Despite evidence of success in San Francisco, it's clear that the dynamics of the disease vary greatly from community to community. In short, what may well work in San Francisco—where 82% of those living with HIV are linked to care and are predominantly white (63%)—may not work as well in Chicago, where only half are linked to care and are predominantly African-African (60%).

The challenges to implementation, therefore, go well beyond the simple provision for UTT. It demands a coordinated and targeted multidisciplinary response in order to achieve a number of key goals, namely:

  • Increasing HIV testing, particularly in communities with high seroprevalence. This includes offering routine, opt-out screenings not only at emergency rooms, sexual health clinics and drug treatment centers, but in primary care settings and during hospital admissions.
  • Linking and retaining those who have tested positive to appropriate medical care. Many U.S. cities are now enacting integrated "TLC" (Test-Link-to-Care) programs to better ensure that patients access care at the time of diagnosis.
  • Increasing outreach to at-risk communities. This is not only to identify new HIV infections, but to locate and re-engage patients "lost to follow up" to the appropriate medical care.
  • Enlisting newly diagnosed individuals to voluntarily refer others from their social, sexual, or drug-using networks for HIV testing.

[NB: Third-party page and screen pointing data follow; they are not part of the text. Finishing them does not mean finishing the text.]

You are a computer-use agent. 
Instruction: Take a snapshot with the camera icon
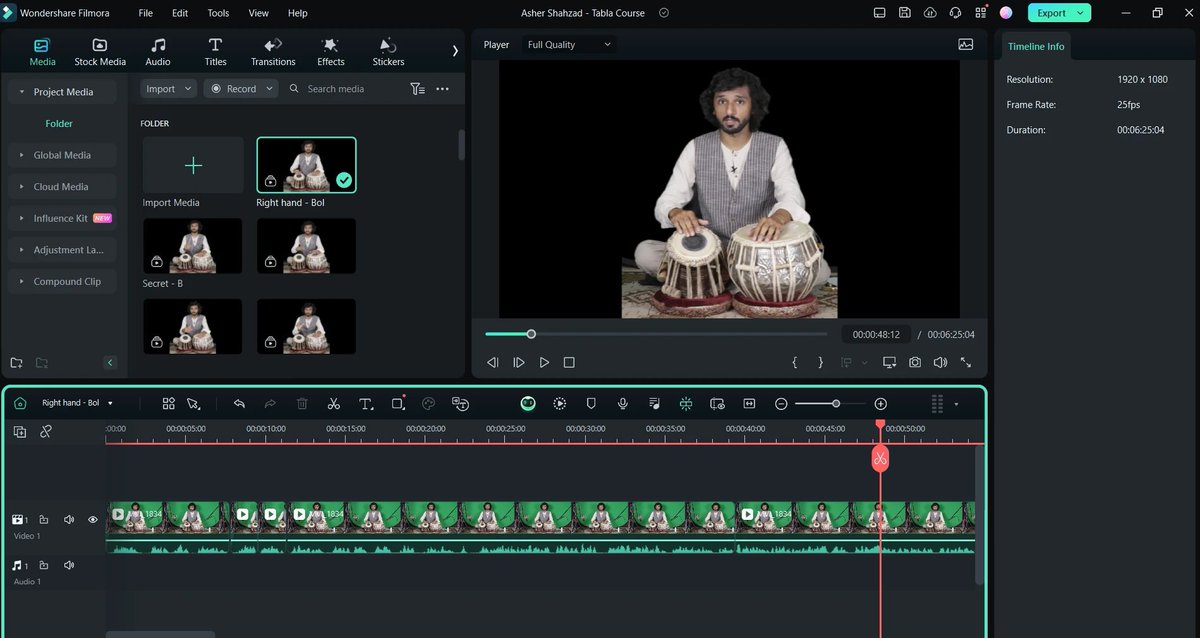915,362
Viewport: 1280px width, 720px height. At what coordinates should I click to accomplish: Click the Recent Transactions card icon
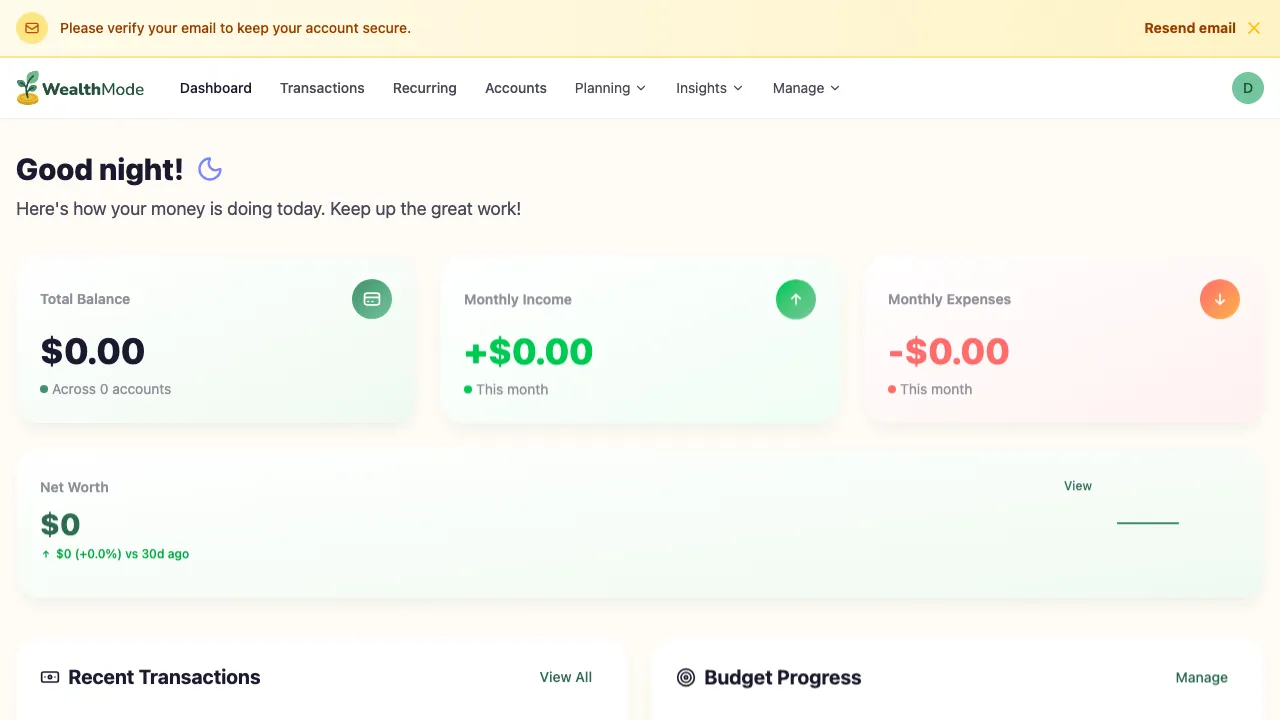(49, 677)
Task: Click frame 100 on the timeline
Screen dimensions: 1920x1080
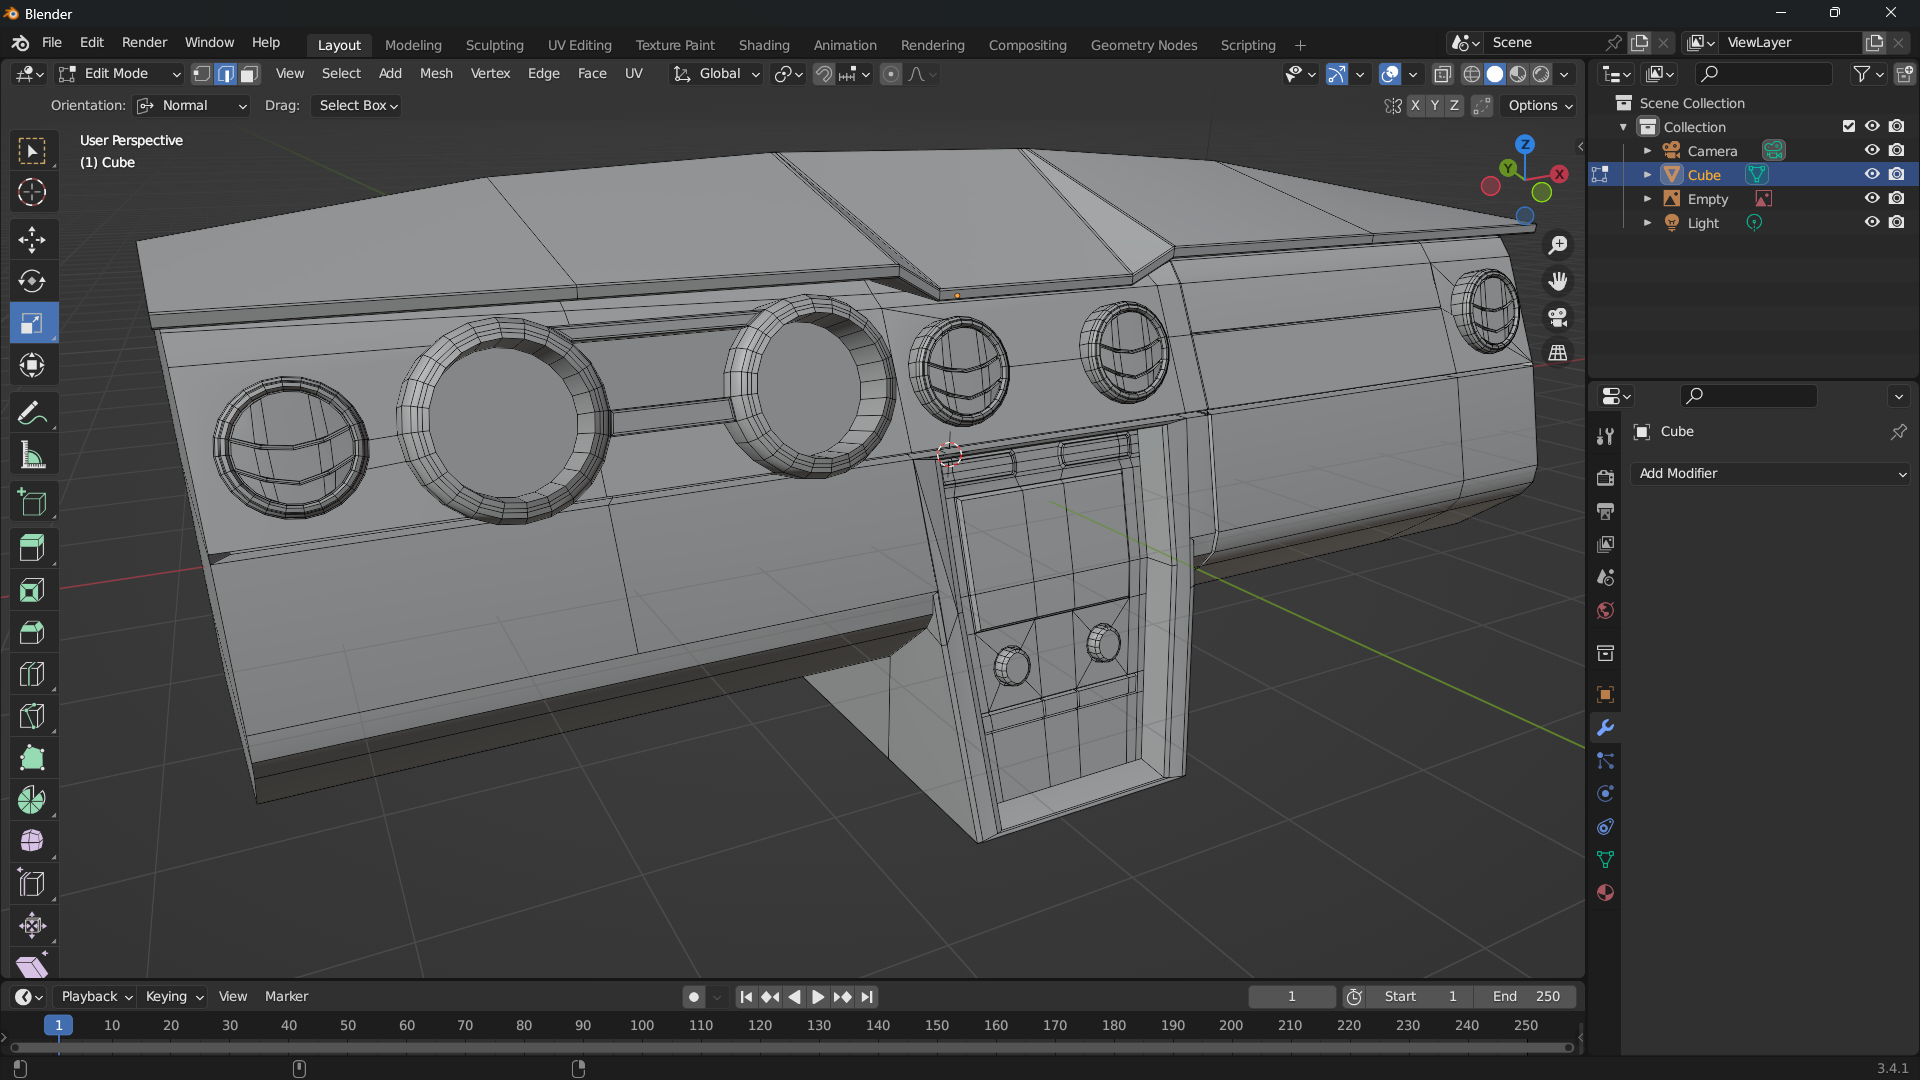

A number of these programs have demonstrated new positivity rates of between 3.4% and 7.1%, compared to just 1.1% identified in traditional urgent care settings.
  • Improving treatment adherence and viral suppression of those on ART. According to the CDC, only 28% of Americans on ART have fully suppressed viral loads. At this level, one can expect to have an additional 1.2 million new infections by 2033. Increased monitoring, centralized data collection, and viral load "mapping" (to identify spatial distribution of CVL by community) are seen as viable means by which to reverse this trend.

So IS UTT a Done Deal?

A number of U.S. cities have begun taking steps to integrate these and other programs into their public health services. Whether this means that "test-and-treat" will actively be adopted as a standard-of-practice remains to be seen.

There are still a number of contentious issues surrounding UTT, not least of which are the potential long-term drugs toxicities that some believe have not yet been fully assessed. Others are not convinced that early ART initiation will return a so-called "survival benefit," while others still query the ethical and functional challenges of UTT implementation.

The Strategic Timing of Antiretroviral Treatment (START) trial will likely provide more definitive answers to some of these questions. The study, which enrolled 4,000 people in 34 countries, will compare immediate versus deferred ART in individuals with CD4 counts over 500. Data from the trial is expected to be released in 2015.